Os discípulos entristecidos caminhavam sem destino. De Emaús. Iam com Jesus e não sabiam. A noite se avizinhava. A incerteza das trevas. E rogaram: "fica conosco Senhor " Partiam. Alguns se vão no úmido do rossio. Outros na claridade da aurora. Outros na primavera. Maria Alaíde Bomfim, a última neta da Pátria Alexandrina, como diz Junior Bonfim, partiu. Era Páscoa. Esvaziou-se de si. Se encheu do Jesus Ressuscitado. Alaíde deixa a nossa vida vazia, como Cristo deixou o túmulo. Emociona-se o Exsultet. O canto épico da vitória sobre a morte.

Alaíde se vai com Jesus. Christus Éghere. (Cristo ressurgiu). S. Ambrósio disse que Jesus não ressuscitou para si. Ele ressurgiu para nós. A Páscoa significa muito para nós de Crateús. Para nossa família. Lembro-me que era muito pequeno e pedi a minha mãe, para dormir na Igreja do Senhor do Bonfim, para de madrugada ver o Ressuscitado. Não entendia porque as pessoas saiam apressadas. Lembro-me como compungidos íamos à celebração da Sexta-Feira da Paixão.

Sem canto.
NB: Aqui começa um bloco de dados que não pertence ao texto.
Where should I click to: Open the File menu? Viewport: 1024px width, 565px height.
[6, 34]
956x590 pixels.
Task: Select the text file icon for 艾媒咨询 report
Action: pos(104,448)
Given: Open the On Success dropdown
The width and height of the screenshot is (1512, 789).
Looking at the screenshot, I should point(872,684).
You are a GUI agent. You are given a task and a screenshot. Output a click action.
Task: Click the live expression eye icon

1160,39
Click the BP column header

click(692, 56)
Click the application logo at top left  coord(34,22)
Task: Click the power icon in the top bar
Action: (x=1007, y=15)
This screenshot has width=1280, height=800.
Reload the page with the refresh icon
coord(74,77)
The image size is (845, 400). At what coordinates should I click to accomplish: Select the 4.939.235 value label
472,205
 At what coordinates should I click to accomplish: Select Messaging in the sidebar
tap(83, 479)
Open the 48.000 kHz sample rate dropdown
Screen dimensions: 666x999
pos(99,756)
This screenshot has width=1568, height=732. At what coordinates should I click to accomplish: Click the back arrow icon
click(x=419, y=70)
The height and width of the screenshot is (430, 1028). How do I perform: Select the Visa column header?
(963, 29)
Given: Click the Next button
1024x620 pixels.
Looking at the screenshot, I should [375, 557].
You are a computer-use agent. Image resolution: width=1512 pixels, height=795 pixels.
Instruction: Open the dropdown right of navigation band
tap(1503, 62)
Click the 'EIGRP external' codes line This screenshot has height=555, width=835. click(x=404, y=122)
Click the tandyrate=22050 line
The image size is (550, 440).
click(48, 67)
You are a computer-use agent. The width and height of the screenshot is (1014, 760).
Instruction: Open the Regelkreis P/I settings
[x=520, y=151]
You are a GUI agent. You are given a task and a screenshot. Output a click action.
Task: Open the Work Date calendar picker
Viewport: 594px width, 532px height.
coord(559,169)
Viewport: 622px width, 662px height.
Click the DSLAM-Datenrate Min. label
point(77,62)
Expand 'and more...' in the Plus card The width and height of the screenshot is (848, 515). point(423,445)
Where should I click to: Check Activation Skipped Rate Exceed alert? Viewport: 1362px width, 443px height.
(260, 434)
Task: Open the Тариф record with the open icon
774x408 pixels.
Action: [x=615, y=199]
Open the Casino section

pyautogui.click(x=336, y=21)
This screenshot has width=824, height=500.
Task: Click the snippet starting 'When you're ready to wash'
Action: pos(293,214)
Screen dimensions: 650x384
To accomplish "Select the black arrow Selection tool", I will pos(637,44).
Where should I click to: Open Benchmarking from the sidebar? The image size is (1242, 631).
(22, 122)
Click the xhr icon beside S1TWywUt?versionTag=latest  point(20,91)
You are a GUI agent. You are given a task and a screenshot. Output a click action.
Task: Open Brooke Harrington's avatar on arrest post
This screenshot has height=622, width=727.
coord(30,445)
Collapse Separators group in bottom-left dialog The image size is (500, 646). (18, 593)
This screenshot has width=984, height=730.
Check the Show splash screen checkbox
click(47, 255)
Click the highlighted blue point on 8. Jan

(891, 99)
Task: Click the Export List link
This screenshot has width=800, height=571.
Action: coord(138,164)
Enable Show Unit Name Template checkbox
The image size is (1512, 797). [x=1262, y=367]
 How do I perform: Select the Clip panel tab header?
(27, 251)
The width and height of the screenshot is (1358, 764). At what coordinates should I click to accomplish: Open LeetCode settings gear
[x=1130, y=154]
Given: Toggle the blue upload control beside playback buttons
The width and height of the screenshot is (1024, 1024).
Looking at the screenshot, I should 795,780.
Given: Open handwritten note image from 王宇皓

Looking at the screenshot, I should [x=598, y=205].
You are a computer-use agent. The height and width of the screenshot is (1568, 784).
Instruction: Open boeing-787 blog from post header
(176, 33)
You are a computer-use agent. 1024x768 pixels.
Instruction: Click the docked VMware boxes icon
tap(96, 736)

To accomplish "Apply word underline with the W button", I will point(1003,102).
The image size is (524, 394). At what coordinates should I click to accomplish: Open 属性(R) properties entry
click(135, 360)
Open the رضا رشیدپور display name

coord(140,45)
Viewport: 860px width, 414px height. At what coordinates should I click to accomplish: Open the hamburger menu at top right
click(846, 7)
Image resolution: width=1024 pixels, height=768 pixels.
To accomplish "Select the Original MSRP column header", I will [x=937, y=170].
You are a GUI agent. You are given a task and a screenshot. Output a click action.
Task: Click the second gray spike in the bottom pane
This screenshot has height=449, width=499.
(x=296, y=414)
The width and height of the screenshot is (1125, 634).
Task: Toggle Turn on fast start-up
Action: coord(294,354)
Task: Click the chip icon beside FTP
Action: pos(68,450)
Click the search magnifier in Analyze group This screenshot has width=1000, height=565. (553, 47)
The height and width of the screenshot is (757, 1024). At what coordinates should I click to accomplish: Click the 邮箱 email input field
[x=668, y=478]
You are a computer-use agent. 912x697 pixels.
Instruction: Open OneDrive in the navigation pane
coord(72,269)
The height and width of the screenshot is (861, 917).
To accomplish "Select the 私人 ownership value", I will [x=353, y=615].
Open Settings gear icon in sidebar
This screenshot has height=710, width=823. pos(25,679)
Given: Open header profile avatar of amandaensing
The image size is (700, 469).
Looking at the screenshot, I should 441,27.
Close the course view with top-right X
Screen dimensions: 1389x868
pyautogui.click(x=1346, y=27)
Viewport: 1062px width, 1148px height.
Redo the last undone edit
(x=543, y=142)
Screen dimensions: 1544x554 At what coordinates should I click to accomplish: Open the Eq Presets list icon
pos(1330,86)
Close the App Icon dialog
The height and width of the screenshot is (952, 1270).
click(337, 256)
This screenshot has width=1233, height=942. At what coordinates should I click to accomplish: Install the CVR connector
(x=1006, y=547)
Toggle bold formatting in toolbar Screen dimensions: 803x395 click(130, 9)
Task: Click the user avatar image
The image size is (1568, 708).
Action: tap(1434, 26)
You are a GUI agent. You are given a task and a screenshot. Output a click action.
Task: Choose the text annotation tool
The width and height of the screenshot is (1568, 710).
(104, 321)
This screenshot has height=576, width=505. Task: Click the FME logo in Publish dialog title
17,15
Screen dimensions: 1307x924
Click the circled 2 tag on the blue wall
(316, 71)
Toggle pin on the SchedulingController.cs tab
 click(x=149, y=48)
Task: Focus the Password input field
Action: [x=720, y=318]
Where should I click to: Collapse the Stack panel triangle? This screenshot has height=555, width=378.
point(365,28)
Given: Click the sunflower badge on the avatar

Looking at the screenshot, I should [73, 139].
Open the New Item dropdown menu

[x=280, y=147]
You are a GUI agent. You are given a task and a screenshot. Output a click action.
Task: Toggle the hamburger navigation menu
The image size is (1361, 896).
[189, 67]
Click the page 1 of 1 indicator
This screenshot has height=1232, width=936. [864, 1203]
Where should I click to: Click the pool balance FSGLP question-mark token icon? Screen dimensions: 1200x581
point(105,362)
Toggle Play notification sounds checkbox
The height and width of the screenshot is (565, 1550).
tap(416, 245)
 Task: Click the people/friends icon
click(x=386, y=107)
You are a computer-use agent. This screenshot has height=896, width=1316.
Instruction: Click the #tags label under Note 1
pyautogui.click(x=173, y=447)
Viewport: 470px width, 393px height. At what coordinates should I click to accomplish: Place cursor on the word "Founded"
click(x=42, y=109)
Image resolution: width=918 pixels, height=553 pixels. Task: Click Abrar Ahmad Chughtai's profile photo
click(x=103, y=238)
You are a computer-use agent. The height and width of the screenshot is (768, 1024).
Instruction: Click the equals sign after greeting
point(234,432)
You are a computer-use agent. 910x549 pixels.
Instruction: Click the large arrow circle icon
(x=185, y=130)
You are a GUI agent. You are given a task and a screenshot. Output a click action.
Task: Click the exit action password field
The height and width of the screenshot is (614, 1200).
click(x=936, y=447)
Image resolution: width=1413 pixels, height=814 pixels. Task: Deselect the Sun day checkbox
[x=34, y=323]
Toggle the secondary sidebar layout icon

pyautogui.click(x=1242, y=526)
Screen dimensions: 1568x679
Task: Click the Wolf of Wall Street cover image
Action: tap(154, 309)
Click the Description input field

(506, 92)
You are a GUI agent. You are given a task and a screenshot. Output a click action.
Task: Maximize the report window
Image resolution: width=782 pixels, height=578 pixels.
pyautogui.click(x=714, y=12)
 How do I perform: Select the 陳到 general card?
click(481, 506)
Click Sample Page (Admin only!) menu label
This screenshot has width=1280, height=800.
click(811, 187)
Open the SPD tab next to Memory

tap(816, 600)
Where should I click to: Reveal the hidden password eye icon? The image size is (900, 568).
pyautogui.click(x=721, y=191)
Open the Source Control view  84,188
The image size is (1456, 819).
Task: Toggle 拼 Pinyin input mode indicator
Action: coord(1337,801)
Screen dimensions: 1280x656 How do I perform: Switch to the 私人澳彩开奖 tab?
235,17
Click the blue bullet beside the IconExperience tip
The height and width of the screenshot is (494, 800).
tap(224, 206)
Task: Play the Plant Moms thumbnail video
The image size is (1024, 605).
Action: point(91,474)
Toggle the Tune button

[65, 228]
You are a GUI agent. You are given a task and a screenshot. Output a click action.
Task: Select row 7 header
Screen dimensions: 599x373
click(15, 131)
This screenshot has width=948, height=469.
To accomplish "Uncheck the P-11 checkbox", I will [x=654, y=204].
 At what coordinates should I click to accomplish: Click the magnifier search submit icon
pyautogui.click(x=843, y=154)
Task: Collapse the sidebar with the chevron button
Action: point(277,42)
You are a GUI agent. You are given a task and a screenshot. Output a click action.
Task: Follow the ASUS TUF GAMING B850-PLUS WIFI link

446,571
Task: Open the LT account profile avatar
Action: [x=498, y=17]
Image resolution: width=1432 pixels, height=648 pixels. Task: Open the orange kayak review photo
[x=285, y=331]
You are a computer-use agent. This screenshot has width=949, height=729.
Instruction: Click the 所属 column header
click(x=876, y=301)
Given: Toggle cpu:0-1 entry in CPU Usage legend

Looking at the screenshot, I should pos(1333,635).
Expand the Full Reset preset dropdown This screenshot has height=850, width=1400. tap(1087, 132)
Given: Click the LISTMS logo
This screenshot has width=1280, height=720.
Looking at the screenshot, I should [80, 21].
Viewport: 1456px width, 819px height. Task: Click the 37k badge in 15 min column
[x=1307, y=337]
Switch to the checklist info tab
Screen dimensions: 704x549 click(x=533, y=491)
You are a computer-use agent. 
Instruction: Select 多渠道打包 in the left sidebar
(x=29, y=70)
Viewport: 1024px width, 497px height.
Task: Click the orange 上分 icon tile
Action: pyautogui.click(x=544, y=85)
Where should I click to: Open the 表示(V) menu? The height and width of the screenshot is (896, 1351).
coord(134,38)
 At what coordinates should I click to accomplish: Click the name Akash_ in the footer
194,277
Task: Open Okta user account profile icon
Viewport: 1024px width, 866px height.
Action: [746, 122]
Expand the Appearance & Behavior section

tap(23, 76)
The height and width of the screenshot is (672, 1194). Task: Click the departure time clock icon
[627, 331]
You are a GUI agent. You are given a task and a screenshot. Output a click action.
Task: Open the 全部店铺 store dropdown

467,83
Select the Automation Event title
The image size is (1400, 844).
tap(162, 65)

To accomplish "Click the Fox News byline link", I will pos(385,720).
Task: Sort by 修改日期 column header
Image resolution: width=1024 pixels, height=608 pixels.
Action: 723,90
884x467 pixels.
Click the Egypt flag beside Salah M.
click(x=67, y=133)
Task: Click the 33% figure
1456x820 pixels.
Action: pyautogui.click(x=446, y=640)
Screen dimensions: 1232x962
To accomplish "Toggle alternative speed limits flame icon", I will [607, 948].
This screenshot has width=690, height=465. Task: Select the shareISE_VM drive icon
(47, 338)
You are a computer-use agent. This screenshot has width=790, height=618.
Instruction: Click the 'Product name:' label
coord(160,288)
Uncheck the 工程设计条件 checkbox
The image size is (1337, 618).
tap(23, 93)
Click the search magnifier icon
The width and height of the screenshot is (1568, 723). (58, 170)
Sem sino. Somente o som choroso da matraca. Íamos à procissão do Senhor Morto. E chorávamos. Chegávamos em casa para ceia que Alaíde fazia. Domingo de Páscoa, uma alegria viva. Calorosa. Radiante. A família almoçava na casa do Pe. Bonfim. Alaíde escolheu esta data, cheia de húmus de esperança para se ter com Deus. Foi amiga de Deus. Foi amiga de todos. Dos pobres. Dos morféticos. Dos feridos de tristeza. Dos chagados de dor. Foi partilha. Na Igreja das senhoras de caridade. Na sociedade. E no seu lar. Partilhou afeto. Carinho. Abraços e saudades.

Dom Fragoso deixou tudo para vir celebrar os seus 80 anos. Dom Jacinto veio de Teresina para celebrar seu centenário. No seu rosto de criança brilhavam duas tochas azuis. Um céu de doçura. Vivemos com Alaíde um céu de primavera. Andamos com ela por todos os lugares. Sei que esta primavera é finda. E viveremos o outono de sua ausência. As folhas da saudade vão atapetar os nossos caminhos. As àrvores nuas, de sua presença, arqueadas a sombra desta brisa que corta a nossa alma. Temos de caminhar. O túmulo está vazio. A tua casa sem o teu sorriso. Sem o teu canto. Temos de caminhar, somos Emaús que teme a noite escura, que cai sobre nós. Vamos sentir o frio de tua mudez. Nós pedimos a Deus que tu fiques eternamente conosco, nesta longa noite escura que se avizinha. Cearás conosco. Partilharás o pão da nossa esperança para que vivamos em Paz. Adeus minha mãe querida.